DAILY NEWS CLIP: November 26, 2025

The Medicare Inpatient-Only List is ending. Here’s what that means


Modern Healthcare – Wednesday, November 26, 2025
By Bridget Early

A new Medicare policy on complex surgical procedures could drive a deluge of patients to outpatient facilities. But while some view the change as a win for beneficiaries and taxpayers, others see clinical risks.

The Centers for Medicare and Medicaid Services will phase out the Medicare Inpatient-Only List over the next three years under the Hospital Outpatient Prospective Payment System final rule for 2026, which it published Friday. The first stage is allowing outpatient providers to bill for 285 musculoskeletal codes that currently are only reimbursable for inpatient hospitals.

The Inpatient-Only List, which CMS reviews annually, contains 1,731 billing codes for procedures the agency deems appropriate only in inpatient settings. CMS assigns procedures to this list when it determines their invasiveness, complexity and recovery time require inpatient care and monitoring.

Eliminating the Inpatient-Only List will enable outpatient providers such as ambulatory surgical centers to be paid for a wider array of services. CMS implemented the same policy near the end of President Donald Trump’s first term in 2020, but President Joe Biden’s administration restored the list the following year.

“CMS believes that the evolving nature of the practice of medicine allows more procedures to be performed on an outpatient basis with a shorter recovery time,” the agency in a news release Friday. “This policy allows for these services to be paid by Medicare in the hospital outpatient setting when determined to be clinically appropriate, giving physicians greater flexibility in determining the most appropriate site of service.”
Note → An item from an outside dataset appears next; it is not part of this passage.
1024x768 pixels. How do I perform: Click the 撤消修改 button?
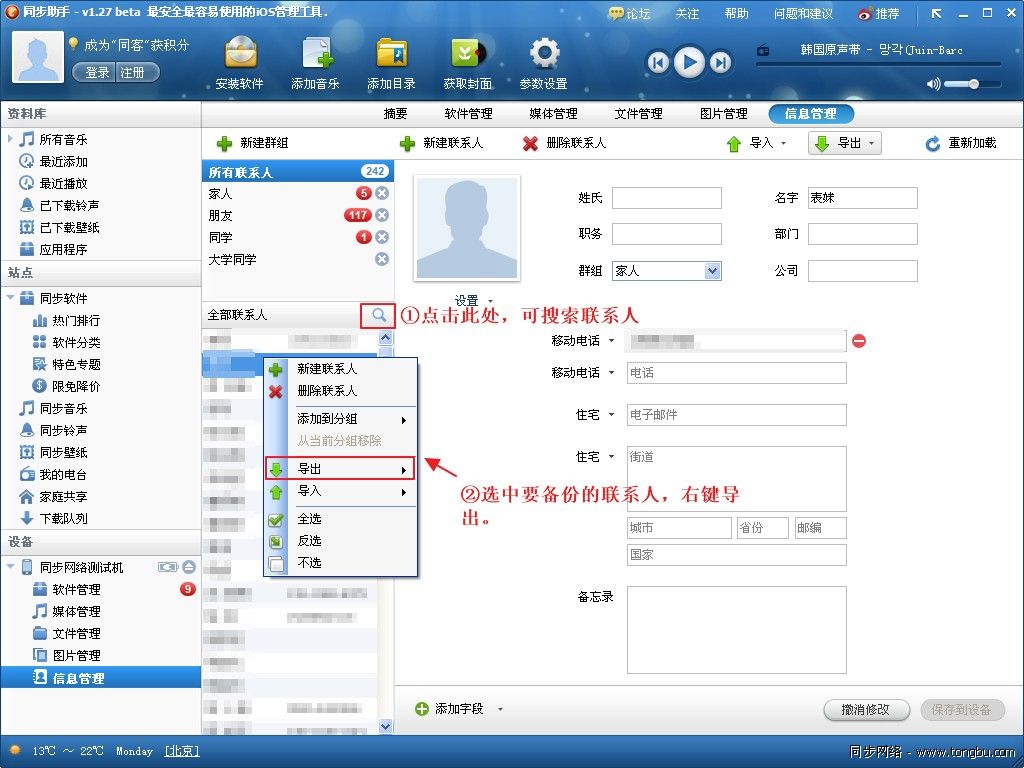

The new policy has the potential to improve access to care, and to reduce federal spending because inpatient care tends to be costlier, according to proponents such as conservative think tanks the Paragon Health Institute and the Heritage Foundation.

The Ambulatory Surgery Center Association welcomed the relaxed rules. “The elimination of the Inpatient-Only List provides Medicare beneficiaries the ability to work with their surgeon to best determine the appropriate site of care,” Chief Advocacy Officer Kara Newbury wrote in an email.
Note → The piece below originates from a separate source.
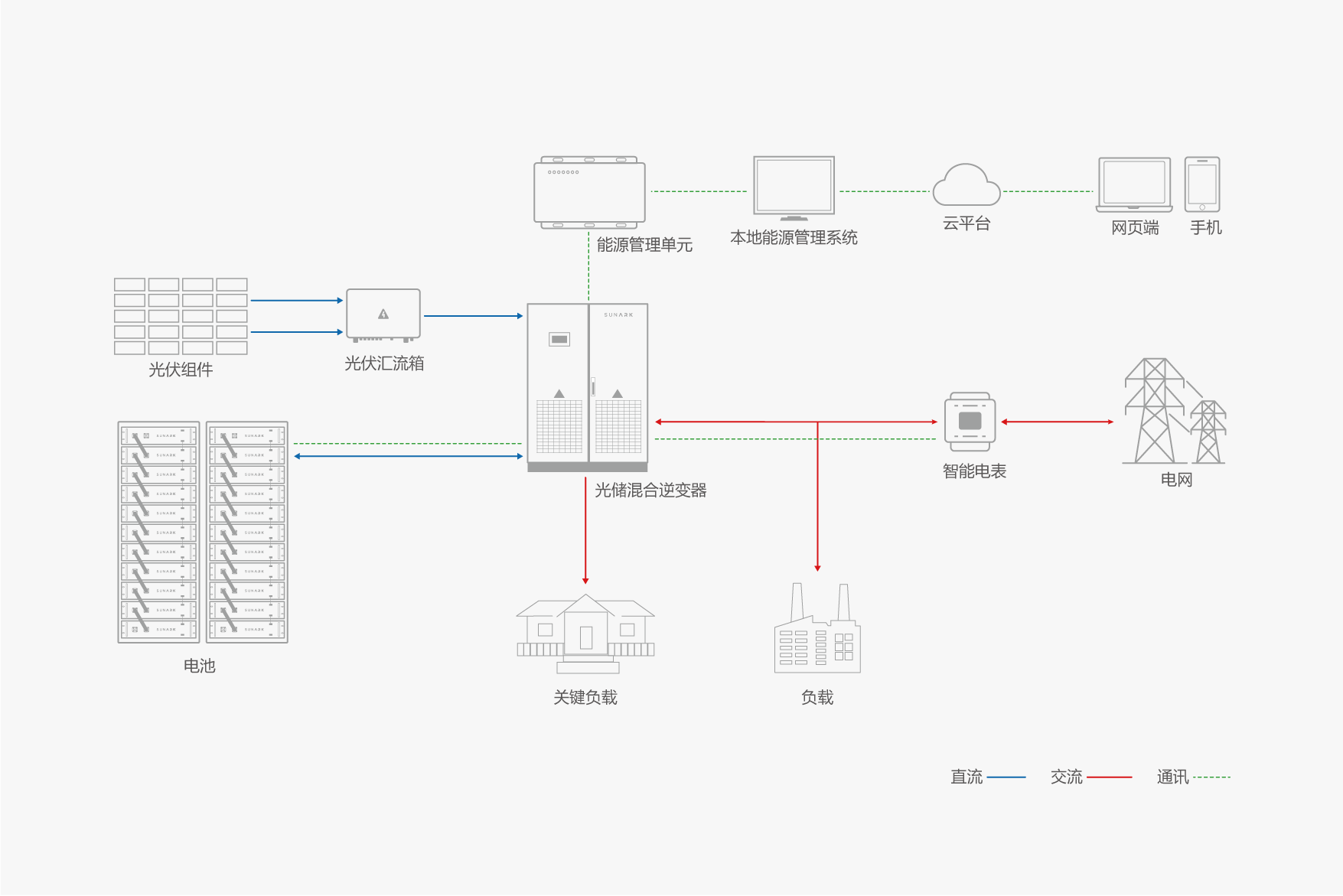Select the local energy management monitor icon
Image resolution: width=1343 pixels, height=896 pixels.
pos(794,187)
Similarly, the Medical Group Management Association believes this policy will enhance access and reduce costs, said Senior Vice President of Government Affairs Anders Gilberg.
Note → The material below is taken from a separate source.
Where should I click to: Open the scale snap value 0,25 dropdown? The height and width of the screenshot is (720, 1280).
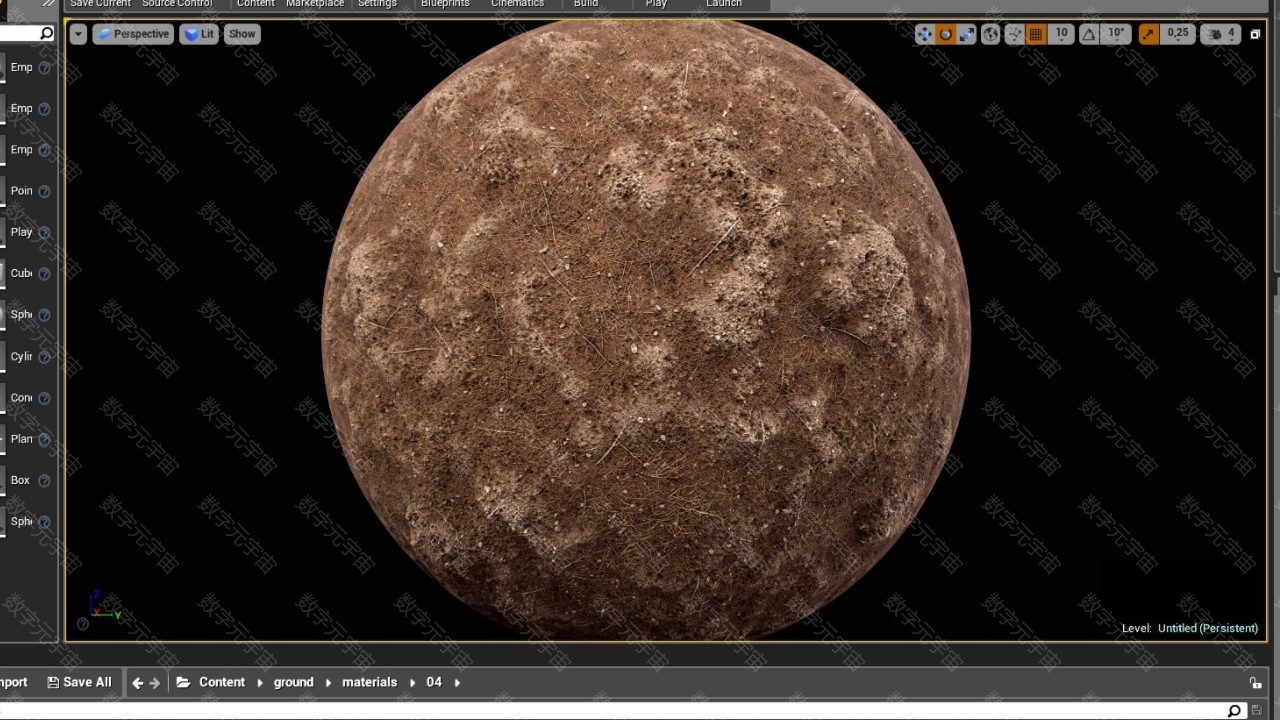(x=1178, y=34)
Yet the American Hospital Association stands firmly against ending the Inpatient-Only List. “The AHA opposes CMS’ proposal to eliminate the [Inpatient-Only List] over three years. Instead, the AHA recommends that CMS continue with its standard process for removing procedures from the [Inpatient-Only List],” Ashley Thompson, senior vice president of public policy analysis and development, wrote CMS on Sept. 15.

“We are concerned that, given the depth and breadth of the 1,731 procedures on the [Inpatient-Only List], it would be reckless to eliminate them all,” Thompson wrote. “We are concerned that CMS is proposing a blanket policy to essentially remove all procedures without an examination of any safety or other implications.”

The American Occupational Therapy Association sees the advantages of tossing out the list for its members who work outside of hospitals, said Heather Parsons, vice president of federal affairs. But delays in accessing therapy following an outpatient procedure could impede recovery, she said.

Some providers also worry that Medicare Advantage plans will use the new CMS policy as a justification for limiting coverage of those procedures at inpatient hospitals, said Jordan Heyman, senior director of policy and regulatory affairs for the American Association of Orthopaedic Surgeons.

It’s not a theoretical concern, Heyman said. When CMS removed total knee, hip and shoulder replacements from the list between 2018 and 2021, some Medicare Advantage insurers stopped covering them in inpatient settings, she said.